**EXTRACTED RECORDS**:
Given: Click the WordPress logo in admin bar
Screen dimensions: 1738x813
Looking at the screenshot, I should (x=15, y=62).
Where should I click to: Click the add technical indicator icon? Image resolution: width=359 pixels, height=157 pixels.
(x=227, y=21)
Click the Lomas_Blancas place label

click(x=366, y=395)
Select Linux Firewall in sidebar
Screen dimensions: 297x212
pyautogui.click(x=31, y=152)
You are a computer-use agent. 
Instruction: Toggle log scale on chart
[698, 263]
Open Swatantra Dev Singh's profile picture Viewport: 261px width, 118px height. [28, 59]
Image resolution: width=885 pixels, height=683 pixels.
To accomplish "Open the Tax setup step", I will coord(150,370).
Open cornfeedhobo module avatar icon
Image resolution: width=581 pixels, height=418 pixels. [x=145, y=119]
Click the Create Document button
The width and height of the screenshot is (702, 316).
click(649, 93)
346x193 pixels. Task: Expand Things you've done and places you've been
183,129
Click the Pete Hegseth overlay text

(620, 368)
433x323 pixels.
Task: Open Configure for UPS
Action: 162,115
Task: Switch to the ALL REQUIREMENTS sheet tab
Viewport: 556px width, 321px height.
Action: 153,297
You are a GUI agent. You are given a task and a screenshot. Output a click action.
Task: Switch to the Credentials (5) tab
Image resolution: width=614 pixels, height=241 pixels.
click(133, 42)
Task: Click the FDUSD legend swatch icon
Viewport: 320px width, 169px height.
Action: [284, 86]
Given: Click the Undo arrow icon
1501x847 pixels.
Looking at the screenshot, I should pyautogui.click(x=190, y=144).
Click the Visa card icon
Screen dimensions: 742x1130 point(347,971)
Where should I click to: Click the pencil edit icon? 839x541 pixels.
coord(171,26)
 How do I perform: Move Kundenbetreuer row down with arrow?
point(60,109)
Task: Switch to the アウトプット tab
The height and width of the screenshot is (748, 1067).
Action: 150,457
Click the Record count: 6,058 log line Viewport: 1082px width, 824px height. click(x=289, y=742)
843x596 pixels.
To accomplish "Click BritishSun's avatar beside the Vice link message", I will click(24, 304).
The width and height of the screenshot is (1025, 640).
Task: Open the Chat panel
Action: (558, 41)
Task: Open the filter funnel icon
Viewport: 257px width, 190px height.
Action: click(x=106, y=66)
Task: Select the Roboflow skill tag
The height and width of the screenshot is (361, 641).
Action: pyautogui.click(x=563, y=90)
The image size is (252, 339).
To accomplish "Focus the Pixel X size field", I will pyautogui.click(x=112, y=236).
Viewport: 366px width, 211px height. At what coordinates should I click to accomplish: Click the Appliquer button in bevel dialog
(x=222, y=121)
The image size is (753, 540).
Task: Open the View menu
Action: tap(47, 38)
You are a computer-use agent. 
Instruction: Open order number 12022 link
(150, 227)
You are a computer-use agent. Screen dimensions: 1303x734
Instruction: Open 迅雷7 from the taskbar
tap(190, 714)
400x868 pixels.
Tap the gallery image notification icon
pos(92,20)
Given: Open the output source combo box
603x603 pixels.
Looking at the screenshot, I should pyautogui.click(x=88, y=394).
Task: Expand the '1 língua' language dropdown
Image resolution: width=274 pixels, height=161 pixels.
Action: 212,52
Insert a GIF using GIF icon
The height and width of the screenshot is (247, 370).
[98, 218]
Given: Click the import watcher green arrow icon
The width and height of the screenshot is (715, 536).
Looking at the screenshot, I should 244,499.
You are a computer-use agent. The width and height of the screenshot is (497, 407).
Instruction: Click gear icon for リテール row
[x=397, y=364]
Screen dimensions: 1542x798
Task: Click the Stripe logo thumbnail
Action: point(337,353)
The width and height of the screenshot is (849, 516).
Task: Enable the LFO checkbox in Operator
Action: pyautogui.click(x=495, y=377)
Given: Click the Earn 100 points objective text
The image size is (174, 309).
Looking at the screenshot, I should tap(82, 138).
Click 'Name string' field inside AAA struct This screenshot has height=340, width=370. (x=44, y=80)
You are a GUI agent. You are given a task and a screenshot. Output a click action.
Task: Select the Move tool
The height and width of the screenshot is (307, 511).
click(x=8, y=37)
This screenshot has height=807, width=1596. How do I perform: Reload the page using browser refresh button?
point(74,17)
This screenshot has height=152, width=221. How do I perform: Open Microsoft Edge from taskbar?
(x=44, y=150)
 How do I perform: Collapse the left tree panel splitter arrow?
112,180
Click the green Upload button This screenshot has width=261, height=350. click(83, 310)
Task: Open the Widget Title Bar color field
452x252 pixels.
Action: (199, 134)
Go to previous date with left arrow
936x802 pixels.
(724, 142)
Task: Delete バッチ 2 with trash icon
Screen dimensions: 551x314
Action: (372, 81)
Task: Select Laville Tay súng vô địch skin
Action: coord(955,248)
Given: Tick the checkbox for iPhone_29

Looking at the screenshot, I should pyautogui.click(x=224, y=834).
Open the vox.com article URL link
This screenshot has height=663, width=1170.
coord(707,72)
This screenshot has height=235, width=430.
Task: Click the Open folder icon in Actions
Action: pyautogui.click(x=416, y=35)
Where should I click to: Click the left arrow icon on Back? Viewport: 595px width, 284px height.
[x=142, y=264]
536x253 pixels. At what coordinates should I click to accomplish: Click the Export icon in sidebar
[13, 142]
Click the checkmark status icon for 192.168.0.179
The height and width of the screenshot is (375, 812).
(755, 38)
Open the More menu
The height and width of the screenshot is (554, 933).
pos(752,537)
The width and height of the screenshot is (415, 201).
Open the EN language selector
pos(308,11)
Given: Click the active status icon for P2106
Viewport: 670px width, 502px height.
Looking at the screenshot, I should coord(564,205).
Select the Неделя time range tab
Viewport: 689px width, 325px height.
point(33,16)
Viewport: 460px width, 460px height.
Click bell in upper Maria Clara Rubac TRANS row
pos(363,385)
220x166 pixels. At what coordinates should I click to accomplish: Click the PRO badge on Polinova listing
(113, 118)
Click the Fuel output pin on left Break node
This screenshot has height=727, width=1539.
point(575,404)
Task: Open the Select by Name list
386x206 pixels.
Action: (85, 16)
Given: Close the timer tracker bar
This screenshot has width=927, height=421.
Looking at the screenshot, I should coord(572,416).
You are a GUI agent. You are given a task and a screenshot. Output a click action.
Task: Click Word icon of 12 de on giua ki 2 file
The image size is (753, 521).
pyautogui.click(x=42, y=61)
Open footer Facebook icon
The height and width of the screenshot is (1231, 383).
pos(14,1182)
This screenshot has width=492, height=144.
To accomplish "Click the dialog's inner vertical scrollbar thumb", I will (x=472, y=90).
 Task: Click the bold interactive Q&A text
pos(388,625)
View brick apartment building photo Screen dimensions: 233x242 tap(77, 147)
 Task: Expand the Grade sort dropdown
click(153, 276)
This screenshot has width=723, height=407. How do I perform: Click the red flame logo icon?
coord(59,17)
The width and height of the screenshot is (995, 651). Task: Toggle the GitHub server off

**EXERCISE INSTRUCTIONS**: Nothing in the material above may be skipped, so reproduce it all exactly.

**ANSWER AREA**:
Given: Click the WordPress logo in admin bar
Screen dimensions: 1738x813
Looking at the screenshot, I should (x=15, y=62).
Where should I click to: Click the add technical indicator icon? Image resolution: width=359 pixels, height=157 pixels.
(x=227, y=21)
Click the Lomas_Blancas place label

click(x=366, y=395)
Select Linux Firewall in sidebar
Screen dimensions: 297x212
pyautogui.click(x=31, y=152)
You are a computer-use agent. 
Instruction: Toggle log scale on chart
[698, 263]
Open Swatantra Dev Singh's profile picture Viewport: 261px width, 118px height. [28, 59]
Image resolution: width=885 pixels, height=683 pixels.
To accomplish "Open the Tax setup step", I will coord(150,370).
Open cornfeedhobo module avatar icon
Image resolution: width=581 pixels, height=418 pixels. [x=145, y=119]
Click the Create Document button
The width and height of the screenshot is (702, 316).
click(649, 93)
346x193 pixels. Task: Expand Things you've done and places you've been
183,129
Click the Pete Hegseth overlay text

(620, 368)
433x323 pixels.
Task: Open Configure for UPS
Action: 162,115
Task: Switch to the ALL REQUIREMENTS sheet tab
Viewport: 556px width, 321px height.
Action: 153,297
You are a GUI agent. You are given a task and a screenshot. Output a click action.
Task: Switch to the Credentials (5) tab
Image resolution: width=614 pixels, height=241 pixels.
click(133, 42)
Task: Click the FDUSD legend swatch icon
Viewport: 320px width, 169px height.
Action: [284, 86]
Given: Click the Undo arrow icon
1501x847 pixels.
Looking at the screenshot, I should pyautogui.click(x=190, y=144).
Click the Visa card icon
Screen dimensions: 742x1130 point(347,971)
Where should I click to: Click the pencil edit icon? 839x541 pixels.
coord(171,26)
 How do I perform: Move Kundenbetreuer row down with arrow?
point(60,109)
Task: Switch to the アウトプット tab
The height and width of the screenshot is (748, 1067).
Action: 150,457
Click the Record count: 6,058 log line Viewport: 1082px width, 824px height. click(x=289, y=742)
843x596 pixels.
To accomplish "Click BritishSun's avatar beside the Vice link message", I will click(24, 304).
The width and height of the screenshot is (1025, 640).
Task: Open the Chat panel
Action: (558, 41)
Task: Open the filter funnel icon
Viewport: 257px width, 190px height.
Action: click(x=106, y=66)
Task: Select the Roboflow skill tag
The height and width of the screenshot is (361, 641).
Action: pyautogui.click(x=563, y=90)
The image size is (252, 339).
To accomplish "Focus the Pixel X size field", I will pyautogui.click(x=112, y=236).
Viewport: 366px width, 211px height. At what coordinates should I click to accomplish: Click the Appliquer button in bevel dialog
(x=222, y=121)
The image size is (753, 540).
Task: Open the View menu
Action: tap(47, 38)
You are a computer-use agent. 
Instruction: Open order number 12022 link
(150, 227)
You are a computer-use agent. Screen dimensions: 1303x734
Instruction: Open 迅雷7 from the taskbar
tap(190, 714)
400x868 pixels.
Tap the gallery image notification icon
pos(92,20)
Given: Open the output source combo box
603x603 pixels.
Looking at the screenshot, I should pyautogui.click(x=88, y=394).
Task: Expand the '1 língua' language dropdown
Image resolution: width=274 pixels, height=161 pixels.
Action: 212,52
Insert a GIF using GIF icon
The height and width of the screenshot is (247, 370).
[98, 218]
Given: Click the import watcher green arrow icon
The width and height of the screenshot is (715, 536).
Looking at the screenshot, I should 244,499.
You are a computer-use agent. The width and height of the screenshot is (497, 407).
Instruction: Click gear icon for リテール row
[x=397, y=364]
Screen dimensions: 1542x798
Task: Click the Stripe logo thumbnail
Action: point(337,353)
The width and height of the screenshot is (849, 516).
Task: Enable the LFO checkbox in Operator
Action: pyautogui.click(x=495, y=377)
Given: Click the Earn 100 points objective text
The image size is (174, 309).
Looking at the screenshot, I should tap(82, 138).
Click 'Name string' field inside AAA struct This screenshot has height=340, width=370. (x=44, y=80)
You are a GUI agent. You are given a task and a screenshot. Output a click action.
Task: Select the Move tool
The height and width of the screenshot is (307, 511).
click(x=8, y=37)
This screenshot has height=807, width=1596. How do I perform: Reload the page using browser refresh button?
point(74,17)
This screenshot has height=152, width=221. How do I perform: Open Microsoft Edge from taskbar?
(x=44, y=150)
 How do I perform: Collapse the left tree panel splitter arrow?
112,180
Click the green Upload button This screenshot has width=261, height=350. click(83, 310)
Task: Open the Widget Title Bar color field
452x252 pixels.
Action: (199, 134)
Go to previous date with left arrow
936x802 pixels.
(724, 142)
Task: Delete バッチ 2 with trash icon
Screen dimensions: 551x314
Action: (372, 81)
Task: Select Laville Tay súng vô địch skin
Action: coord(955,248)
Given: Tick the checkbox for iPhone_29

Looking at the screenshot, I should pyautogui.click(x=224, y=834).
Open the vox.com article URL link
This screenshot has height=663, width=1170.
coord(707,72)
This screenshot has height=235, width=430.
Task: Click the Open folder icon in Actions
Action: pyautogui.click(x=416, y=35)
Where should I click to: Click the left arrow icon on Back? Viewport: 595px width, 284px height.
[x=142, y=264]
536x253 pixels. At what coordinates should I click to accomplish: Click the Export icon in sidebar
[13, 142]
Click the checkmark status icon for 192.168.0.179
The height and width of the screenshot is (375, 812).
(755, 38)
Open the More menu
The height and width of the screenshot is (554, 933).
pos(752,537)
The width and height of the screenshot is (415, 201).
Open the EN language selector
pos(308,11)
Given: Click the active status icon for P2106
Viewport: 670px width, 502px height.
Looking at the screenshot, I should coord(564,205).
Select the Неделя time range tab
Viewport: 689px width, 325px height.
point(33,16)
Viewport: 460px width, 460px height.
Click bell in upper Maria Clara Rubac TRANS row
pos(363,385)
220x166 pixels. At what coordinates should I click to accomplish: Click the PRO badge on Polinova listing
(113, 118)
Click the Fuel output pin on left Break node
This screenshot has height=727, width=1539.
point(575,404)
Task: Open the Select by Name list
386x206 pixels.
Action: (85, 16)
Given: Close the timer tracker bar
This screenshot has width=927, height=421.
Looking at the screenshot, I should coord(572,416).
You are a GUI agent. You are given a task and a screenshot. Output a click action.
Task: Click Word icon of 12 de on giua ki 2 file
The image size is (753, 521).
pyautogui.click(x=42, y=61)
Open footer Facebook icon
The height and width of the screenshot is (1231, 383).
pos(14,1182)
This screenshot has width=492, height=144.
To accomplish "Click the dialog's inner vertical scrollbar thumb", I will (x=472, y=90).
 Task: Click the bold interactive Q&A text
pos(388,625)
View brick apartment building photo Screen dimensions: 233x242 tap(77, 147)
 Task: Expand the Grade sort dropdown
click(153, 276)
This screenshot has width=723, height=407. How do I perform: Click the red flame logo icon?
coord(59,17)
The width and height of the screenshot is (995, 651). Task: Toggle the GitHub server off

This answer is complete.